Copy out, in full, every line of the material that contains the word "What".

··· Record set

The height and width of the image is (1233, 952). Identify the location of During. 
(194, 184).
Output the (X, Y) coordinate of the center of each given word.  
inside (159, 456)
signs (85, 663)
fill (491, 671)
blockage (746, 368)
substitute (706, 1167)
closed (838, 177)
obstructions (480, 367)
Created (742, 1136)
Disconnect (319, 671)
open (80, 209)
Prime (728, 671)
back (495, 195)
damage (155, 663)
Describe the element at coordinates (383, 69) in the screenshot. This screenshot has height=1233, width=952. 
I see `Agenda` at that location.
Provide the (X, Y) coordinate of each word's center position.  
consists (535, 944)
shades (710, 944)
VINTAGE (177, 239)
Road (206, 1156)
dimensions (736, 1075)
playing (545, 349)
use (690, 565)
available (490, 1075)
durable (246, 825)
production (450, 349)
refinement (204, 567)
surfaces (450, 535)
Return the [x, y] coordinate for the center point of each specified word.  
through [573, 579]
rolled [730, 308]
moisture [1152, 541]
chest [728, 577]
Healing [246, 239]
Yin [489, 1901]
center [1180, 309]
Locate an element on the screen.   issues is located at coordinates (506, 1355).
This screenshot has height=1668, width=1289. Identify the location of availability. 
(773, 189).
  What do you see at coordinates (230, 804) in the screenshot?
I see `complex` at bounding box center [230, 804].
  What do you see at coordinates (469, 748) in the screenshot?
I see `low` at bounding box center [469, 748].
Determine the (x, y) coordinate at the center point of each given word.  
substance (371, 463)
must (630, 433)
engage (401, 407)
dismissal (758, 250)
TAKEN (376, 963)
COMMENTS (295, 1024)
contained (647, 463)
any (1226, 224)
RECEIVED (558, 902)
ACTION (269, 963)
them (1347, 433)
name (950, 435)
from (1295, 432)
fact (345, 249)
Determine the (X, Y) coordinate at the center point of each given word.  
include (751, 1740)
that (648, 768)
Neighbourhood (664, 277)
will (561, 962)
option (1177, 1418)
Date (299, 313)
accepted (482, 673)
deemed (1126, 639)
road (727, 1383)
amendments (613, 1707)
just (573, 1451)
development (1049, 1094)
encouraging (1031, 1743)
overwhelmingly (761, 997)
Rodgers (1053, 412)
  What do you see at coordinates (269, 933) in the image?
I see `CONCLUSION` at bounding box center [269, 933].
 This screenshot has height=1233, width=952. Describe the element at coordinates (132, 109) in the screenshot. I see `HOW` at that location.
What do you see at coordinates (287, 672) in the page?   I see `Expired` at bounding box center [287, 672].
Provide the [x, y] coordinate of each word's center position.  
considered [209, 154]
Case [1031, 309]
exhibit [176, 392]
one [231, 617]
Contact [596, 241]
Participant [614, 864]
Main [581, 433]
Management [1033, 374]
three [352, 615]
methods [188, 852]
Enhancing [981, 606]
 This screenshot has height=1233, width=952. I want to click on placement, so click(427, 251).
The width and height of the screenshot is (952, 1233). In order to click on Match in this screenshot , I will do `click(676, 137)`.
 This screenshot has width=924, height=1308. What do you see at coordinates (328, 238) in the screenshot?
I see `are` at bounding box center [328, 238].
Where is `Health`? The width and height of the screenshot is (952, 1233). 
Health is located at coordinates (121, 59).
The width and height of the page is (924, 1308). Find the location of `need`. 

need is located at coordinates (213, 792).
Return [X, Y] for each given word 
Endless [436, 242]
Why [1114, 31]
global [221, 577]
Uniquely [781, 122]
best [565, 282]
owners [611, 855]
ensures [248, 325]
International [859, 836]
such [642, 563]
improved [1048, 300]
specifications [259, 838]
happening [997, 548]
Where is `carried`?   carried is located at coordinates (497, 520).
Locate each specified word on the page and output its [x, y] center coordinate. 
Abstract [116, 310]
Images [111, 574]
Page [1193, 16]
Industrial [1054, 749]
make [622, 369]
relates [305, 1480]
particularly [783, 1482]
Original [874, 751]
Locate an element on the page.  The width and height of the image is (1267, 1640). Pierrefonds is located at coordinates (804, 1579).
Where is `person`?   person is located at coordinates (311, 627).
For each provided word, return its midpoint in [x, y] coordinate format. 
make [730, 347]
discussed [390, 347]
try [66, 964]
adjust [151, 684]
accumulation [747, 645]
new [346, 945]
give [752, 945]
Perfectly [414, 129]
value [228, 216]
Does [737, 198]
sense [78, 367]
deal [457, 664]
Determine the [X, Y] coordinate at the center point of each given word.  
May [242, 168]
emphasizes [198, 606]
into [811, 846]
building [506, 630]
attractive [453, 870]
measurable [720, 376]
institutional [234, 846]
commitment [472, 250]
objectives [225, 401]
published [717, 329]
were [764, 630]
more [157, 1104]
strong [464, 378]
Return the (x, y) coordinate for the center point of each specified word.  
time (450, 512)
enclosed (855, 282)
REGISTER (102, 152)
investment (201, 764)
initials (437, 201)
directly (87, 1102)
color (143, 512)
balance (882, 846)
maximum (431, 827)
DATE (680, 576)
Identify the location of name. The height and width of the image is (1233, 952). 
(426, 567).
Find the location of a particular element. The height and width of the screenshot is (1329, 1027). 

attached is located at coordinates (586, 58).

······

[Answer in full]:
  What do you see at coordinates (230, 804) in the screenshot?
  What do you see at coordinates (469, 748) in the screenshot?
  What do you see at coordinates (269, 933) in the image?
What do you see at coordinates (287, 672) in the page?   I see `Expired` at bounding box center [287, 672].
 This screenshot has width=924, height=1308. What do you see at coordinates (328, 238) in the screenshot?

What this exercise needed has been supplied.